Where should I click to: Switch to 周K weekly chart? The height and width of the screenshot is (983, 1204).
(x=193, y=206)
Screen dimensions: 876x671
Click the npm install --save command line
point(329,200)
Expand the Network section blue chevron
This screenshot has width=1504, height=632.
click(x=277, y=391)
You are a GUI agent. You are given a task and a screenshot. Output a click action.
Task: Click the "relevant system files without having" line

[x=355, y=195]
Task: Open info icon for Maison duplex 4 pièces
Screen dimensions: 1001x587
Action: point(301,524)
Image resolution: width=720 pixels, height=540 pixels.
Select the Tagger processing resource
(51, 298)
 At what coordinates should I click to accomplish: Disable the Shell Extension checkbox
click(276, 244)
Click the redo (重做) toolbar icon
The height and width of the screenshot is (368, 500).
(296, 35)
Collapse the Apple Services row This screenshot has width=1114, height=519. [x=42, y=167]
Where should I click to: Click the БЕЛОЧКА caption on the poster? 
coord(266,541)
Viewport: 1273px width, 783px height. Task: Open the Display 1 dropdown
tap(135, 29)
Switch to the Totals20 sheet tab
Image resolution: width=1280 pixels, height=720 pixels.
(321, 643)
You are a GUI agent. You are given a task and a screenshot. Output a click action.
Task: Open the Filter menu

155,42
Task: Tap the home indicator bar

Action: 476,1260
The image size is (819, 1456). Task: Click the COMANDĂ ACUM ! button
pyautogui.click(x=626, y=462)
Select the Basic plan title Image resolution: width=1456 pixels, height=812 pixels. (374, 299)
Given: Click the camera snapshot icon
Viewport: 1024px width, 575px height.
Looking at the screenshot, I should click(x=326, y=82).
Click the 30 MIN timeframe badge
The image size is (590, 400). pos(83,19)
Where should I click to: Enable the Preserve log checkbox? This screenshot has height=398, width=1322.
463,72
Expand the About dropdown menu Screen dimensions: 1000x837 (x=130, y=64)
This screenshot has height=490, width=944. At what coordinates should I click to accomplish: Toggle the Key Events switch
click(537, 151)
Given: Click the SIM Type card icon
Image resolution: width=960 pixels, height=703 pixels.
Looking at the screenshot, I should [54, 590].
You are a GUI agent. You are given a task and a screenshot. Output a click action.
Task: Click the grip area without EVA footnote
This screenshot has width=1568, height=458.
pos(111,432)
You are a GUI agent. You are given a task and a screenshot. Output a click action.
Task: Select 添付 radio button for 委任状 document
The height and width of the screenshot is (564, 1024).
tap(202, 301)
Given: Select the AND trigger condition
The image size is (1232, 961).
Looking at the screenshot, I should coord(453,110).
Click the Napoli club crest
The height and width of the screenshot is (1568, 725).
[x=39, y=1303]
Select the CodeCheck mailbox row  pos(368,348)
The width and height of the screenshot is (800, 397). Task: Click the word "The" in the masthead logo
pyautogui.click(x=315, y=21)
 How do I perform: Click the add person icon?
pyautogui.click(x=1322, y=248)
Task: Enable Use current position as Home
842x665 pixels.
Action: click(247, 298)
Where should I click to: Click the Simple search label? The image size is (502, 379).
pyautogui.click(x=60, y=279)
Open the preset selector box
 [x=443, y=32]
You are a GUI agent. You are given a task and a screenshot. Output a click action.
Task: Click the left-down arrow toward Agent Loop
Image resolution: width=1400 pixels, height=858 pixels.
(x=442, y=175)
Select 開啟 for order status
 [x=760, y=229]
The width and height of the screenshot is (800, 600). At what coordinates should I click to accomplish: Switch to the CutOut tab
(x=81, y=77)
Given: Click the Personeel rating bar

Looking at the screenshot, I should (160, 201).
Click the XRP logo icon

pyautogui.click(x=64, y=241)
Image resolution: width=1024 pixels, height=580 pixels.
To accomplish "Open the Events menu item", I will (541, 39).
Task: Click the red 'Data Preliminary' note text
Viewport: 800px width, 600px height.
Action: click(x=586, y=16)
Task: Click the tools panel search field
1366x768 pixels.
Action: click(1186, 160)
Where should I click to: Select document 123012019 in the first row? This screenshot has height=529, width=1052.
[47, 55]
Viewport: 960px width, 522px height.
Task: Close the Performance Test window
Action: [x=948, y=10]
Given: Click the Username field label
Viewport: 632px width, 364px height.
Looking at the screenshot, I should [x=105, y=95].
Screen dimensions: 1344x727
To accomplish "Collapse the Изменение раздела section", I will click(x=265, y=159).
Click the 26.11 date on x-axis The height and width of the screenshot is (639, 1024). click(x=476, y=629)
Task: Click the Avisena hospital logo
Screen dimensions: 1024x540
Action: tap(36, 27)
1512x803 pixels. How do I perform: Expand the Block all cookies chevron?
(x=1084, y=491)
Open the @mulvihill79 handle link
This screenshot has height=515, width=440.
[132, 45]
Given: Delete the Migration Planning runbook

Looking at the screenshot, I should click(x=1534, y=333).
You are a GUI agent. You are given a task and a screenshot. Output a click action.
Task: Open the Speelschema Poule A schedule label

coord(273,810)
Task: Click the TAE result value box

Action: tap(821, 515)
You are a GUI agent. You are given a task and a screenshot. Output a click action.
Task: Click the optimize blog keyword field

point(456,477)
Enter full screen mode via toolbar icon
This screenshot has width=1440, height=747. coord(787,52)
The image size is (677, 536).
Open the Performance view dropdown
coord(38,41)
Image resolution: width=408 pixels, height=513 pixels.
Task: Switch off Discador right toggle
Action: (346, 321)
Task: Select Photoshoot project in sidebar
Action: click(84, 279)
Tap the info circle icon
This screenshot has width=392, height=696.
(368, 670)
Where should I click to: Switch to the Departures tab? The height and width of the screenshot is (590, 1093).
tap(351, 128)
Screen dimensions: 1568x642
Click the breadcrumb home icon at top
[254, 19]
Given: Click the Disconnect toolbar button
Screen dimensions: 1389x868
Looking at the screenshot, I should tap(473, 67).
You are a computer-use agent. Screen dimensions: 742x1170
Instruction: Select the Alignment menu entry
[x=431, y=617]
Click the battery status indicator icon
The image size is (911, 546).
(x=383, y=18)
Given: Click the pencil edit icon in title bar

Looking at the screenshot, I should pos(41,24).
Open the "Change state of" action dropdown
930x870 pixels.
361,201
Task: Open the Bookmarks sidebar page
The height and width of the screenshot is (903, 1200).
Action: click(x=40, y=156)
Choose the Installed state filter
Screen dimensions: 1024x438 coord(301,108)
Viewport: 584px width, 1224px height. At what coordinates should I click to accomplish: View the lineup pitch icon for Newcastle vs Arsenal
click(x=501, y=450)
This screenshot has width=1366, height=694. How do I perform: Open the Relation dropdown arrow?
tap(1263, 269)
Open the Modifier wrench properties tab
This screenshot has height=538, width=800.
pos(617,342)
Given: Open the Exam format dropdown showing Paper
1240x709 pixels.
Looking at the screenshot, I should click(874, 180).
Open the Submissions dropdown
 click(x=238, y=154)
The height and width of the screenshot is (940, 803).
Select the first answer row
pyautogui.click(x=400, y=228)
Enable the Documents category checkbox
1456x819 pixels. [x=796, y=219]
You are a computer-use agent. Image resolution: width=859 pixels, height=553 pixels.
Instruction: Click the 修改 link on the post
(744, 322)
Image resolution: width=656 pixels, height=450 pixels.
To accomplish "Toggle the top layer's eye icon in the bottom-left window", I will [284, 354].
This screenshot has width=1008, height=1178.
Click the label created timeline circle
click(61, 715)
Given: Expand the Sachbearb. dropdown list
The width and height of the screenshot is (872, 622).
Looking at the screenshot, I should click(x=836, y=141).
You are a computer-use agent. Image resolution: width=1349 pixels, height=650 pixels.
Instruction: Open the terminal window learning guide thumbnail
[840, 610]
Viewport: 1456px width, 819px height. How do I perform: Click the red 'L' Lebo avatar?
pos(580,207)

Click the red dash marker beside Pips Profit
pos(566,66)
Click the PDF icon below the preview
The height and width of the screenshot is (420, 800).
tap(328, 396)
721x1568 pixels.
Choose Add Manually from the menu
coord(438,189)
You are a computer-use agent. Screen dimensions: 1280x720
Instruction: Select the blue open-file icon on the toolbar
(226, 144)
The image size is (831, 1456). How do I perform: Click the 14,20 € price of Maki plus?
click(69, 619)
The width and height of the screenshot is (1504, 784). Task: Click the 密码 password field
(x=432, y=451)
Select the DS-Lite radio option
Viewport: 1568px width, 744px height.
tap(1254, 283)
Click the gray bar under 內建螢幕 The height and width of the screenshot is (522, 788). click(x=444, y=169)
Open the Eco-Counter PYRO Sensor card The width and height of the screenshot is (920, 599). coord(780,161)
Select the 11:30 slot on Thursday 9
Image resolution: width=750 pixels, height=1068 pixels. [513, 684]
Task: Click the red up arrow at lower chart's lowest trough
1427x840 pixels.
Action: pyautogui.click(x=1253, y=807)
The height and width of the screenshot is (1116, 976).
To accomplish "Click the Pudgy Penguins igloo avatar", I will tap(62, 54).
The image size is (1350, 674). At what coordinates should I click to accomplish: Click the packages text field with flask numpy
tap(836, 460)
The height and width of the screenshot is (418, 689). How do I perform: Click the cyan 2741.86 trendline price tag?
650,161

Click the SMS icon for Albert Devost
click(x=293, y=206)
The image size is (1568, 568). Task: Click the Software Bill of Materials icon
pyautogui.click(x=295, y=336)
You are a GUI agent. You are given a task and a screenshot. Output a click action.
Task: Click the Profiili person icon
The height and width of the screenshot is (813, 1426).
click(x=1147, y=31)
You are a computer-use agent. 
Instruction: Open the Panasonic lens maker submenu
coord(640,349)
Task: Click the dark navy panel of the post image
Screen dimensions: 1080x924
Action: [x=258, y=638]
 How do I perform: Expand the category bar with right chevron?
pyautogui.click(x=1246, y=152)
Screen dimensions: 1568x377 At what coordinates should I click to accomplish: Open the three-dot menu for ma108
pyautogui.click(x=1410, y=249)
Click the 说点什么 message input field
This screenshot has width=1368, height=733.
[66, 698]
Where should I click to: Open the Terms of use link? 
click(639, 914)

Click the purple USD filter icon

+ + + + + + +

Instructions to follow: Restate the entries above word for word, beginning with their first line and ending with the line holding "Expand the About"; omit everything else.

Result for this task:
Where should I click to: Switch to 周K weekly chart? The height and width of the screenshot is (983, 1204).
(x=193, y=206)
Screen dimensions: 876x671
Click the npm install --save command line
point(329,200)
Expand the Network section blue chevron
This screenshot has width=1504, height=632.
click(x=277, y=391)
You are a GUI agent. You are given a task and a screenshot. Output a click action.
Task: Click the "relevant system files without having" line

[x=355, y=195]
Task: Open info icon for Maison duplex 4 pièces
Screen dimensions: 1001x587
Action: point(301,524)
Image resolution: width=720 pixels, height=540 pixels.
Select the Tagger processing resource
(51, 298)
 At what coordinates should I click to accomplish: Disable the Shell Extension checkbox
click(276, 244)
Click the redo (重做) toolbar icon
The height and width of the screenshot is (368, 500).
(296, 35)
Collapse the Apple Services row This screenshot has width=1114, height=519. [x=42, y=167]
Where should I click to: Click the БЕЛОЧКА caption on the poster? 
coord(266,541)
Viewport: 1273px width, 783px height. Task: Open the Display 1 dropdown
tap(135, 29)
Switch to the Totals20 sheet tab
Image resolution: width=1280 pixels, height=720 pixels.
(321, 643)
You are a GUI agent. You are given a task and a screenshot. Output a click action.
Task: Open the Filter menu

155,42
Task: Tap the home indicator bar

Action: 476,1260
The image size is (819, 1456). Task: Click the COMANDĂ ACUM ! button
pyautogui.click(x=626, y=462)
Select the Basic plan title Image resolution: width=1456 pixels, height=812 pixels. (374, 299)
Given: Click the camera snapshot icon
Viewport: 1024px width, 575px height.
Looking at the screenshot, I should click(x=326, y=82).
Click the 30 MIN timeframe badge
The image size is (590, 400). pos(83,19)
Where should I click to: Enable the Preserve log checkbox? This screenshot has height=398, width=1322.
463,72
Expand the About dropdown menu Screen dimensions: 1000x837 (x=130, y=64)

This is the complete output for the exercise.